Wednesday, December 19, 2007

Let's Not Confuse What Is Absolutely Basic With That Which Is Derived

John C. Wright:

Back when I was an atheist, I was not a materialist, because there seemed (to me, at least) to be insurmountable philosophical difficulties with the proposition that matter-in-motion was a complete explanation, or even an incomplete but satisfying one, for the mental life of men and animals.

Materialism is an idea, is it not? If materialism is true, at least one idea must be true, and I am aware of it.
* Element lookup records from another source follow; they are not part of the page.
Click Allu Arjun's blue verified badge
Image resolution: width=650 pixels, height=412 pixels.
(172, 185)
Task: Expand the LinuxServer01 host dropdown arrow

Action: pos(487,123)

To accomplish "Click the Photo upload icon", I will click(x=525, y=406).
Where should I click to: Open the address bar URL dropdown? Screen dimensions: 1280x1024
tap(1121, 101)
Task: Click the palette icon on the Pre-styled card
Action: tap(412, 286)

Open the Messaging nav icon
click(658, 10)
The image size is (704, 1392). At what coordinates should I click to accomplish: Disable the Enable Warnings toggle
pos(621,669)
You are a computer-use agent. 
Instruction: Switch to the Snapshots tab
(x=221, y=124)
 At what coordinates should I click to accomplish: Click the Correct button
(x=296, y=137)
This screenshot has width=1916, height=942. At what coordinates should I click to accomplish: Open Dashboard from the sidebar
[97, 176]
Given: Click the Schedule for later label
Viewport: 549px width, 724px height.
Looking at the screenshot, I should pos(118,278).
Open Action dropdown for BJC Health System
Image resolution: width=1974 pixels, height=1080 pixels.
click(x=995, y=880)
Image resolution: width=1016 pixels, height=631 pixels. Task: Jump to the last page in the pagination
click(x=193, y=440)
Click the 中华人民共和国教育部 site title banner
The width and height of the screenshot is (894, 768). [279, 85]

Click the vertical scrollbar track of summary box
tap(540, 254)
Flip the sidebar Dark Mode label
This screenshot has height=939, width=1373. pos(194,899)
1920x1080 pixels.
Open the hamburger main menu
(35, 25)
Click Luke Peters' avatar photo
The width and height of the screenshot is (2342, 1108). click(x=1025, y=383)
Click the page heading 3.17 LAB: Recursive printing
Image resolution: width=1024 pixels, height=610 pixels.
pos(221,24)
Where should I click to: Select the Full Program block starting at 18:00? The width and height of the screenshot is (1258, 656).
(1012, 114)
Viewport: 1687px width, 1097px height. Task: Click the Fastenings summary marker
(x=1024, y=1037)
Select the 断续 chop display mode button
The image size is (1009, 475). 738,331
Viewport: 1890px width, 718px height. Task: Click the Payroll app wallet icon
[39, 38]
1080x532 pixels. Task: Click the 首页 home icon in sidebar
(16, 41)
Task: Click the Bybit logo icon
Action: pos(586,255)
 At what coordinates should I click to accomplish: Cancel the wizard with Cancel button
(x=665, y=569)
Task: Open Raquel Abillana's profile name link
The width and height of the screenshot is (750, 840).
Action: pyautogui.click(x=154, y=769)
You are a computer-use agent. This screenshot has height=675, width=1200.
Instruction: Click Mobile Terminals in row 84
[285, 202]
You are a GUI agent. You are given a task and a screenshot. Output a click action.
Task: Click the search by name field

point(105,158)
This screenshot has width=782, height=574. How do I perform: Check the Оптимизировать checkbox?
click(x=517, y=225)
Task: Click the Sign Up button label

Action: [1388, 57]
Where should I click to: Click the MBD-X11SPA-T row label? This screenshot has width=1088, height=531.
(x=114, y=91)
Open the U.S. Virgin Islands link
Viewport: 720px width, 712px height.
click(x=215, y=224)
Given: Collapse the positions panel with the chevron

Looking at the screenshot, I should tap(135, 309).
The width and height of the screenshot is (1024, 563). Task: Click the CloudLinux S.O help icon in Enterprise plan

But if materialism is true, then the material brain-particles of which I am not aware, but which I hypothesize exist, are the real components of the thought, the only reality the thought has: and the thought itself, and my thoughts about the thought (such as my conclusion that it is true) have no necessary truth value.

In other words, by accepting materialism, I am accepting that the things I know directly and without reasonable doubt, without any interposing medium of sense impressions, i.e. my thoughts and my self-awareness, are an illusion or an epiphenomenon whose reality is open to question; but I am also accepting that theoretical particles that I have never seen, i.e. my brain-electrons, are the only reality whose reality I can firmly affirm.

It seems like I am giving up something I know for certain in exchange for a highly doubtful theory based on not a single fact or single bit of evidence about a group of entities whose existence I know only through deduction -- and yet deduction is a type of thinking.